NFL teams
Howard Bryant, ESPN Senior Writer 10y

A matter of honor

NFL, Minnesota Vikings, Baltimore Ravens, San Francisco 49ers

This story appears in ESPN The Magazine's July 21 Body Issue. Subscribe today!

ALTHOUGH THIS COUNTRY was once wholly inhabited by Indians, the tribes ... have, one by one, been exterminated in their abortive attempts to stem the western march of civilization. ... It is presumed that humanity dictated the original policy of the removal and concentration of the Indians in the West to save them from threatened extinction. But today ... the Indian races are more seriously threatened with a speedy extermination than ever before in the history of the country. -Donehogawa, the first Indian Commissioner of Indian Affairs, circa 1867.

Drive through New England. Or Oklahoma. Or New York. Don't think about the People, the Native American populations that first inhabited these places, because you know Donehogawa's prediction has come true. The People are largely gone. Replaced by statues.

Each June 19, African-Americans celebrate emancipation from slavery and the passage of the 14th Amendment in the enduring hope that full partnership in the American dream might still be possible. The People, however, have never celebrated the 14th Amendment. Native Americans were excluded from its language and its possibilities. Their history was one of war and justifications of war-over land, for the sake of Western "progress," and to eradicate tribes despised and feared as savage.

This is the truth. This is the inescapable backdrop for a debate over the use of "Redskins" that continues to drag on, in the courts and in the court of public opinion, well beyond the point of reason or decency. Washington owner Daniel Snyder and NFL commissioner Roger Goodell continue to ignore history when they say they are fighting the pressure to change the name "Redskins" because they honor the heritage of the Native people.

"The name was never a label," Snyder said in a letter to his team's fans in 2013. "It was, and continues to be, a badge of honor." Days before Super Bowl XLVIII, Goodell echoed the sentiment, saying the Redskins name is presented in a way that has "honored Native Americans."

There is no honor in the story, though. To this day, Native Americans are isolated, not honored. They were not granted U.S. citizenship until 1924, and the reservations remain a desolate landscape, woefully short on dignity and services. The United States Patent and Trademark Office recently abandoned protections of the name "Redskins" on the grounds that it is offensive. Yet Snyder fights. Linguist Geoffrey Nunberg testified in the trademark hearing that the name "Redskins" contains no honorable context. Yet Snyder holds on. Scores of remaining Native Americans say they are offended by the team name. And yet Snyder refuses to act.

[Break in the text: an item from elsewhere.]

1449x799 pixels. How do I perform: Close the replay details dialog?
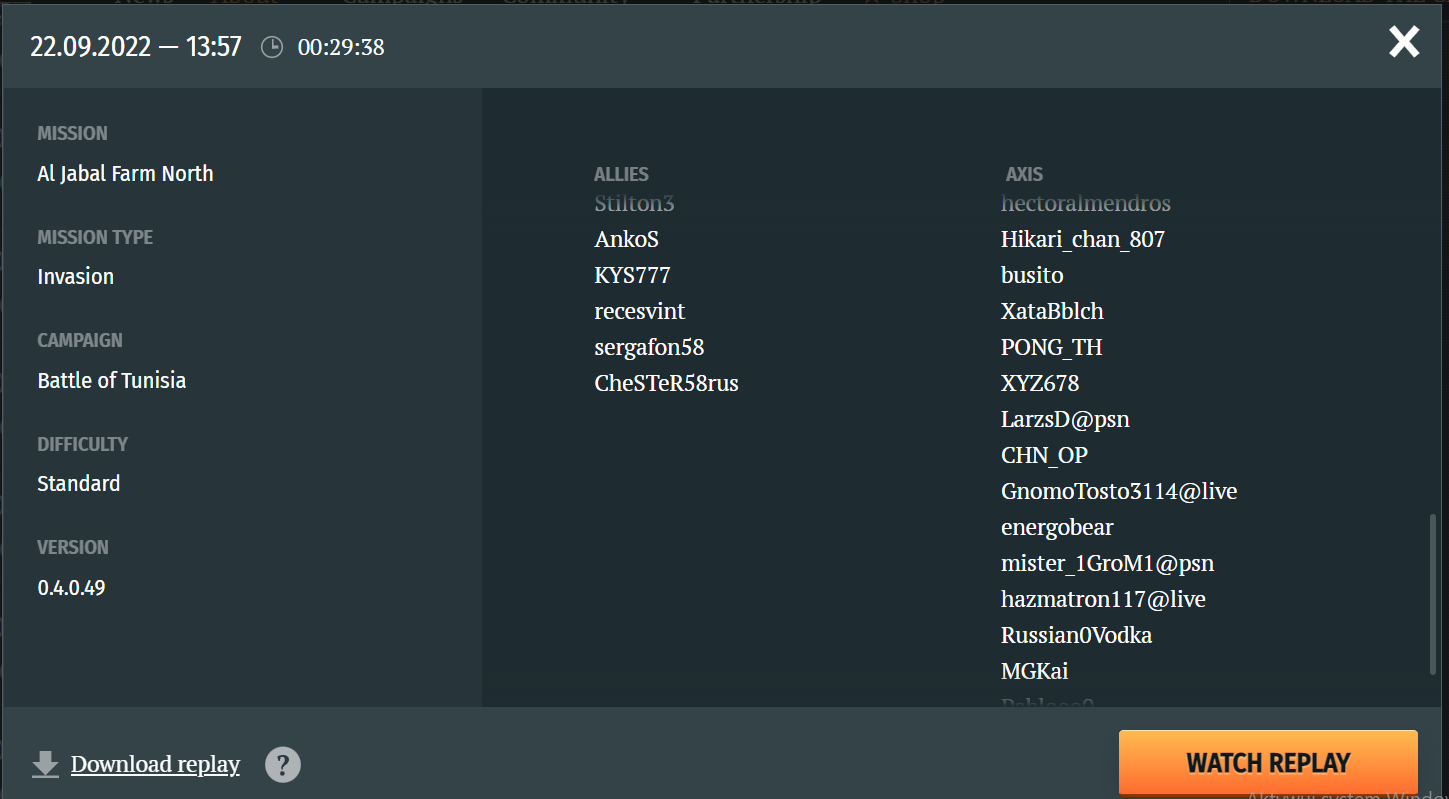tap(1404, 42)
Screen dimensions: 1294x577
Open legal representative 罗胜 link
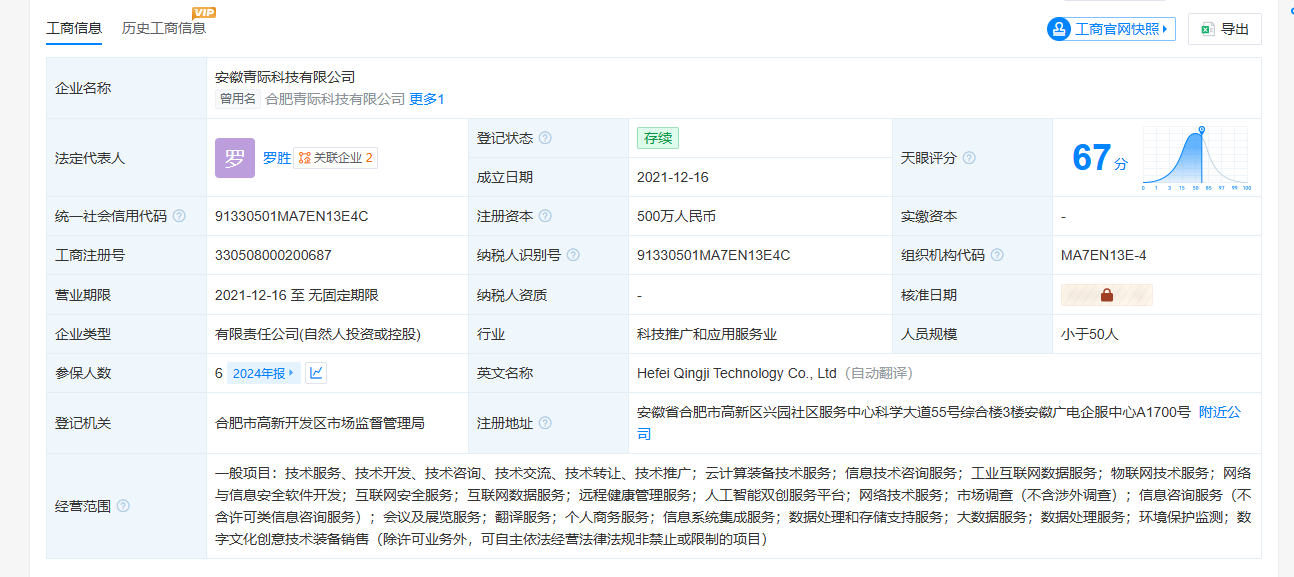(x=277, y=158)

Meanwhile, his unwillingness to change is implicitly sanctioned by Goodell's hesitancy to take a stand. Where the commissioner might take advantage of the naming issue to initiate new league policy and define new attitudes, he instead equivocates. And this parallels the inaction of a dulled, defeated contingent in the media that allows the conversation to center on the lie of honor without interrogating the premise. While some voices have begun to speak out against the name, too many are cowed by the power and influence of the NFL, and too many are comfortable in the prevalent attitude that Native Americans don't deserve a say.

Eliminate the People and replace them with statues. Through their obstinacy, Snyder and the NFL echo the spirit of the long-ago war and confirm that nothing has changed. In so many corners of the country, America attempts to undo the sins of its past. The use of epithets against African-Americans and the LGBT community is now routinely condemned. But the Native American, stuck on the side of a helmet, remains uninvited to this more just and accepting future.

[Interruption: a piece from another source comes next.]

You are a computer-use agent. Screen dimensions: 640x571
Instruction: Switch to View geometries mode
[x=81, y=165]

In the same city, out of social responsibility, Abe Pollin changed the name of his basketball team from "Bullets" to "Wizards." Snyder feels no such impulse. Most galling is that he and, by extension, Goodell have not owned up to what they are actually saying: They believe the word "Redskins" belongs to them. It has tremendous financial value, and they-and not the People who are labeled by it-shall determine its meaning. Their claim is proof of what Donehogawa anticipated 150 years ago: All too often in America, the conquered are without rights.